First I'll talk about my blessings, because it's always better  to focus on those than our shortcomings.  Overall, it was a great weekend.  I took the kids to the pottery place to paint giant coffee mugs and then took them to McDonald's for lunch.  (I knowwwwww, but it's a rare treat and I wanted to spoil them).  Oh, and Santa was at the mall so the kids got to chat with him for a minute and get pictures.  It was really cute, Juju was telling him about this boy who's been giving her trouble and Santa told her he was getting a lump of coal.  ;)  Anywho, I picked up groceries and then we came home to set up the tree.  I played holiday music, made hot cocoa, and enjoyed my family.  It was nice.
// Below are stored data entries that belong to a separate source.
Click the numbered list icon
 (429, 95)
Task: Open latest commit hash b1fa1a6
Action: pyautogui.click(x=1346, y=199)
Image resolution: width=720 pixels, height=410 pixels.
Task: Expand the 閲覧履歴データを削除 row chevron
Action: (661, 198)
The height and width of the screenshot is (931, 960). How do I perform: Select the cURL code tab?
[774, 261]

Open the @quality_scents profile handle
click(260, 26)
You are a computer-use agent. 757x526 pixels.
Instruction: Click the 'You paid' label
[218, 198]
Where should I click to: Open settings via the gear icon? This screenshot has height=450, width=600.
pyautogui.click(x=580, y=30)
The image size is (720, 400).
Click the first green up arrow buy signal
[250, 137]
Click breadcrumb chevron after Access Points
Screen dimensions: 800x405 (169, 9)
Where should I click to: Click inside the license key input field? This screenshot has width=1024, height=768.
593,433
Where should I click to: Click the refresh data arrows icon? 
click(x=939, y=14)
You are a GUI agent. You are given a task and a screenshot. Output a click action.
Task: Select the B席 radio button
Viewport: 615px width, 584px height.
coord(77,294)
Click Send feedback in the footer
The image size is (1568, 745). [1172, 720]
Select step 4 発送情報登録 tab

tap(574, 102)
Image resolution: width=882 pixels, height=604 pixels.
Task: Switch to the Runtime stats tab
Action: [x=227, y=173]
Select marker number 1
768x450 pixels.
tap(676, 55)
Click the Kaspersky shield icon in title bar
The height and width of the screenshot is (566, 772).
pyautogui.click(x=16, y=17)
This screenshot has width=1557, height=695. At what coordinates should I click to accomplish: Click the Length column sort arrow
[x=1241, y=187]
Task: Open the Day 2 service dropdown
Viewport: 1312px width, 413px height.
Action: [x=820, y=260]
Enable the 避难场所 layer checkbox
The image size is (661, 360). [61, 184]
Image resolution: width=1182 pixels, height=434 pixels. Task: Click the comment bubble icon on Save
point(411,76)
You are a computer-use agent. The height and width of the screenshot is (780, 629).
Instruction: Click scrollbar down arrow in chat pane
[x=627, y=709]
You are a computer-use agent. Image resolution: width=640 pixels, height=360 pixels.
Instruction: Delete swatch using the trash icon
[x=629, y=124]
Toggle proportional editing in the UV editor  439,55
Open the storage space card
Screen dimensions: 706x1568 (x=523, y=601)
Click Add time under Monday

I did learn something, though.  As much as I love to wake up as early as I can on Saturday morning so I can spend as much time as possible with my kids, getting enough sleep is vitally important to maintaining healthy relationships with  them.  I have looked back at all  the times I grew impatient, or was overly critical, or overreacted and I notice that those things have always occurred on those Saturdays after little sleep the night before.  The last two times, I figured out how to keep my grouchy side at bay by taking a short nap after picking them up.  This time, though, I was so excited to go paint pottery that I skipped it, and I regret it so much.

I know it's important to forgive ourselves and have compassion toward ourselves, and I know my kids have forgiven me, but I can't stop beating myself up over my grouchiness on Saturday.  It reminds me of all the times my mom used to tell me I ruined every family outing we had, and it was true.  I would vow to be good, only to find myself once again standing amidst a pile of rubble I had created and wishing I could put it all back together.  Maybe that doesn't make sense to anyone but me, but I really felt that I had tamed "The Seether".  That's what I call the other side of my personality, that bitchy, angry side.  That pit bull that needs to be kept on a leash, or if she gets free, rips anything in her path to shreds.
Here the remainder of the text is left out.